▶ _TAREFAS PROPOSTAS_
1/ Responda a estas perguntas sobre o texto acerca do regime "tudo incluído" no Algarve:
(a) Que cadeia é dada como exemplo de operador turístico de grande dimensão?
(b) Que cargo ocupa José Carlos Leandro?
(c) Com que região é comparada a dimensão do mercado do Algarve?
2/ Escreva a continuação do texto sobre o regime "tudo incluído" no Algarve, começando depois da última frase.

▶ _EXCERTO SELECIONADO_
Há alguns dias, alguns operadores turísticos de grande dimensão, como a cadeia Vila Galé, deram conta de mais um truque provinciano, que até tem mais um nome em inglês: o "all included" (ou "all inclusive", vi publicado das duas formas - enfim, "tudo incluído"). José Carlos Leandro, vice-presidente da Associação dos Hotéis e Empreendimentos Turísticos do Algarve, alertou de imediato para os perigos desta massificação, seja ao nível da imagem de marca e especificidade da região e sua clientela, seja ao nível da dimensão pequena do seu mercado quando comparado com as Caraíbas, por exemplo, onde este modelo de negócio é sobejamente conhecido. José Carlos Leandro disse - para quem o quis ouvir - que o Algarve representa no mercado de turismo global uma fatia ínfima e que, por este caminho, acabará por perder a pouca competitividade que lhe resta. Não é preciso ser entendido na matéria para perceber que - como com a concentração densíssima de negócios num centro comercial numa grande cidade - este regime, que visa manter o turista a consumir tudo nos serviços do Hotel, é o fim do comércio tradicional e da vida própria das urbes, bem como um atentado directo à sua identidade. E o que é mais pérfido é que estes operadores, que alegam a inevitabilidade desta perversão, de uma região com cultura e identidade próprias, a um "resort" foleiro que tanto podia ser aqui como na China, são os mesmo que durante anos posaram para as fotografias nas inaugurações das infra-estruturas que agora não conseguem rentabilizar. E tornam assim a desviar a nossa riqueza para o negócio deles; já na altura em que a escala do saque se percebia ser completamente insustentável, os opositores eram chamados de "elitistas" que "não deixam trabalhar" e não "olham aos interesses da região e do povo". Como se o povo fosse estúpido, portanto.

▶ _DADOS FORNECIDOS_
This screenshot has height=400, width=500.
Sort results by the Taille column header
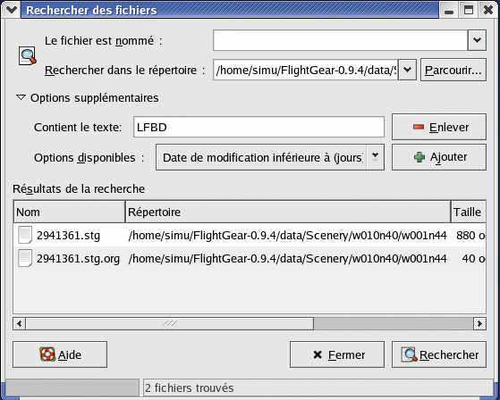[x=469, y=212]
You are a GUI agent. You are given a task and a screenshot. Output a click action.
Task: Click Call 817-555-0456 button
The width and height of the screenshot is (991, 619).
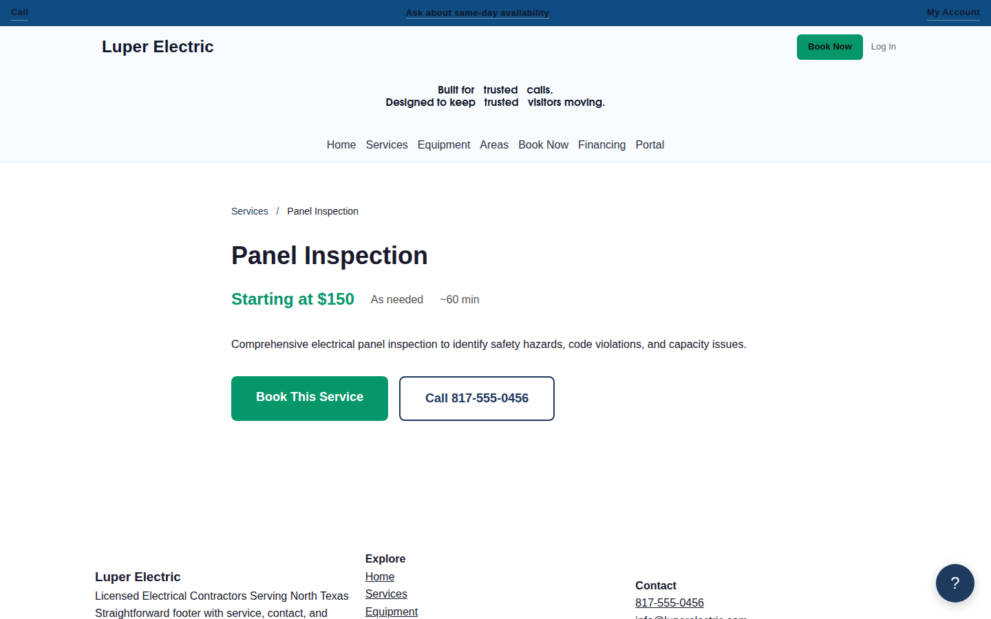(476, 398)
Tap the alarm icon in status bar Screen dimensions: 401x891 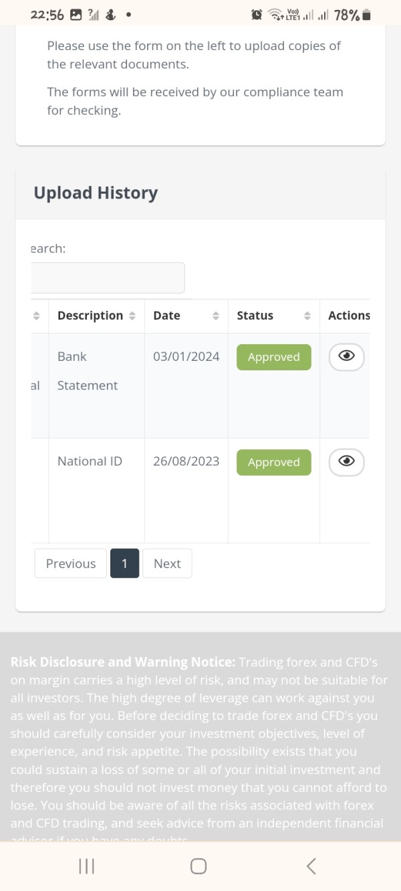pos(257,15)
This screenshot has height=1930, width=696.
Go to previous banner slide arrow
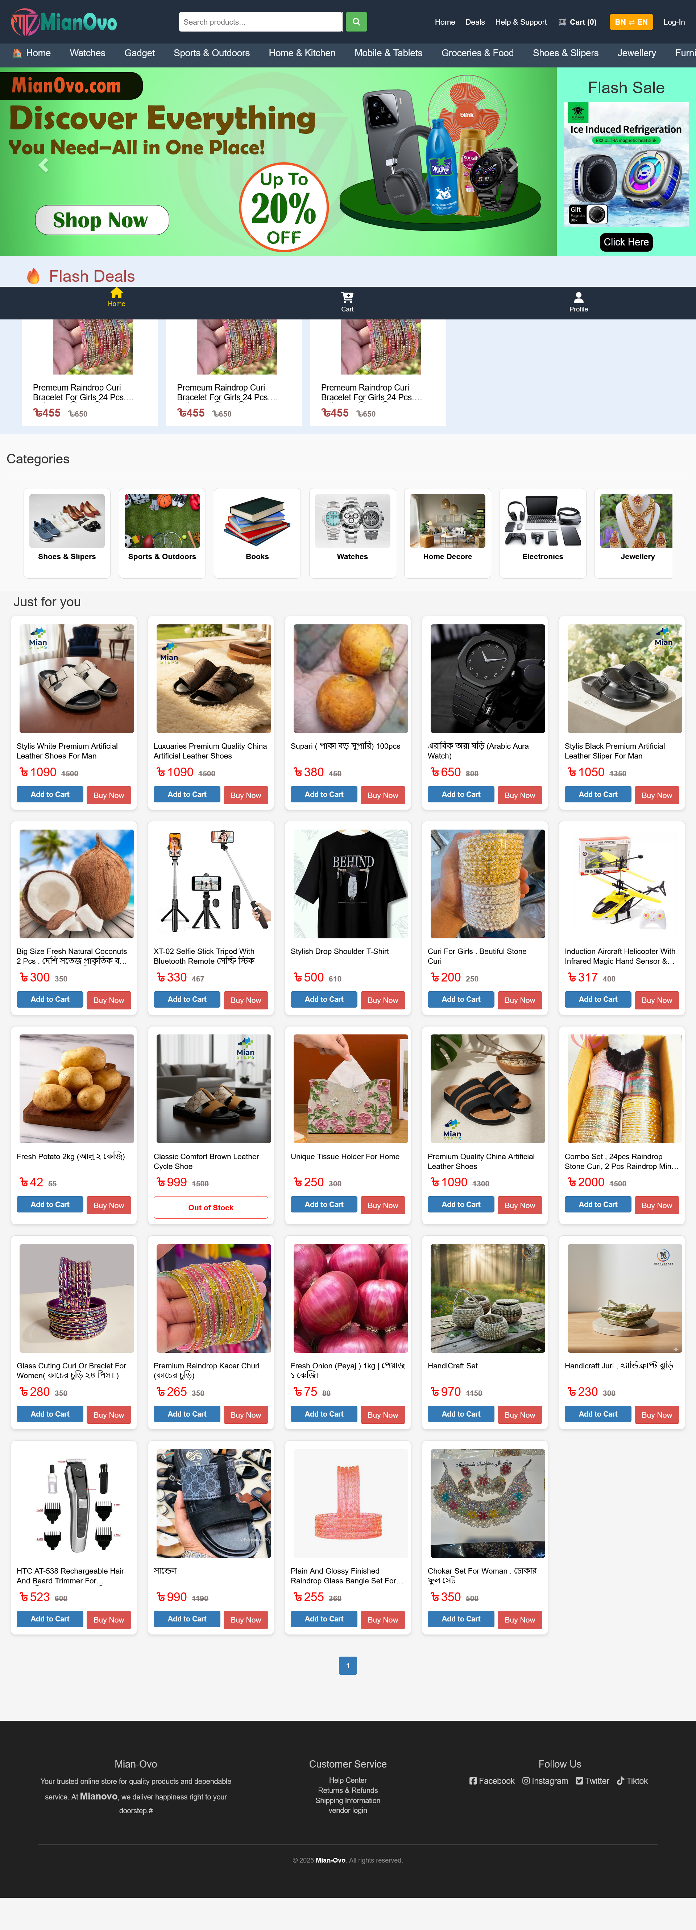tap(43, 166)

▶ _RESPOSTAS ÀS TAREFAS_
1/
(a) A cadeia Vila Galé.
(b) É vice-presidente da Associação dos Hotéis e Empreendimentos Turísticos do Algarve.
(c) Com as Caraíbas.

2/
Enquanto não conseguimos tirar o debate do infrutífero e desresponsabilizante conflito disfarçado de ideologia, o "cobrador do fraque" em que se tornou o Governo, deita fora mais do que aquilo que nos pode humanamente cobrar. Álvaro Santos Pereira, ministro da Economia, não analisa, não diagnostica, não regula, não faz política. Faz buracos pelo País com a ajuda de empresas canadianas, à procura de minas de ouro ou de qualquer outra matéria-prima, à procura do próximo Algarve.